Severe opposition attacks on Sudan’s 2018 budget

Sudan’s opposition Popular Congress Party (PCP) had launched a severe attack on the budget of 2018, which was discussed in the National Assembly, and described it as disappointing.

Sudan’s opposition Popular Congress Party (PCP) had launched a severe attack on the budget of 2018, which was discussed in the National Assembly, and described it as disappointing.

Kamal Omar, head of the Popular Congress Party caucus in Parliament told Radio Dabanga that “the budget completely contradicts the outputs of the National Dialogue,” and branded it “an explicit targeting of the poor groups”.

Omar warned of dire repercussions for the people.

He criticised to the high spending on security and military services in return for the low spending on services and development, as well as setting aside the revenues of security companies and the contradictions included in the budget.

He said that the PCP would continue to reject the budget within the Parliament despite their small number, and vowed to mobilise the Sudanese public against the government budget if it is passed.

Violation of National Dialogue

He considered the National Assembly's passing on Wednesday the decision to divide the resources by 72 per cent for the Centre compared to 28 per cent by the majority of the votes of the states as a clear violation of the outputs of the National Dialogue which provides for the allocation of 40 per cent of the resources to the states.

Omar said the result of the current vote is a negative indicator of the approach to be adopted by the ruling National Congress Party in passing the laws on freedoms expected to be voted on in the coming period

Reform Now Movement

Hassan Osman Rizig,MP representing the opposition Reform Now Movement, criticised the budget of 2018 which is discussed by Parliament in the stage of general features and warned of its dire consequences for the country.

Rizig said in an interview with Radio Dabanga that the budget relies on direct and indirect taxes by 68 per cent with weak revenues of the productive sector.

He pointed out that the three-fold increase in the US dollar exchange rate will lead to a high rise in commodity prices.

He criticised the budget for spending on the sovereign sector and the week support for the states. He played down the importance of exempting some goods from customs and taxes and pointed out that prices will rise as a result of indirect taxes.

Rizig said that the prices started to rise before the budget was even passed by the escalating complaints of owners of factories and producers about increasing electricity tariffs.

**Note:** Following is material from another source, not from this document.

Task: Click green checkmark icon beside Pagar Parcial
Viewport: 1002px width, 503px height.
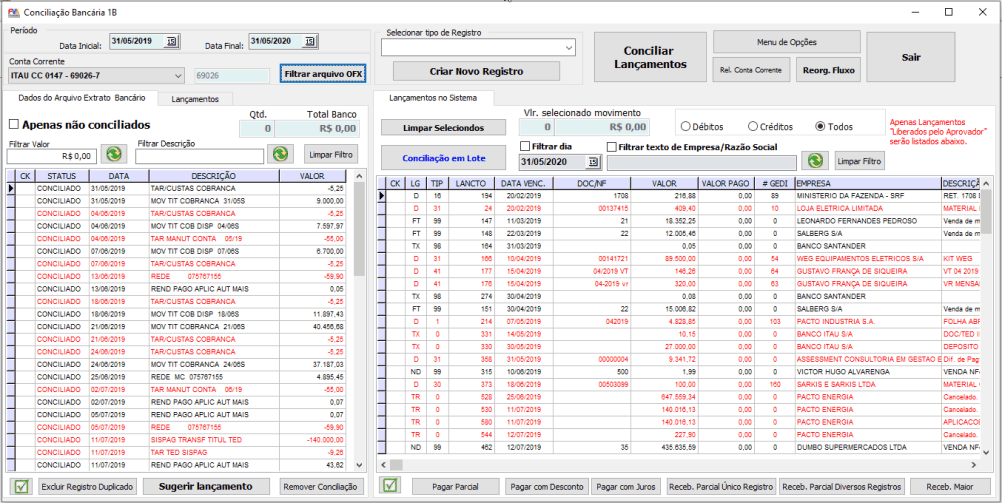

He also downplayed the importance of increasing funds for development, the exemption of production inputs from taxes and reduction and the government's commitment to support production. He wondered about the government's ability to implement this amid lack of loans and grants because of the fact that Sudan remained on the list of state sponsors of terrorism.

Sudan to repeal duties on production inputs

The Ministry of Finance announced repealing of the customs duties imposed on production inputs in the fiscal year 2018 budget, the cancellation of the development tax and the additional fee estimated at 16 percent and setting the official Dollar price at 18 Pounds.

Dr Abdelrahman Dirar, the state Minister of Finance announced the intervention of the Ministry policies to control the exchange rate, ensuring that it does not adversely affect the general level of prices.

He also announced the commitment of the budget to remove the scourge of distortions in customs duties and the abolition of customs duty on all production inputs.

He also announced the reduction of tariffs on tires and spare parts from 40 per cent to 10 per cent, in addition to the exemption of local sugar from production fees.

The Director of the Central Bank of Sudan, Hazim Abdelgadir announced an agreement between the Central Bank and the Ministry of Finance on the Ministry’s purchase of foreign currency, especially the US Dollar from the bank at the parallel market price instead of the official price.

The greenback currently costs SDG 28.2 on the parallel currency market.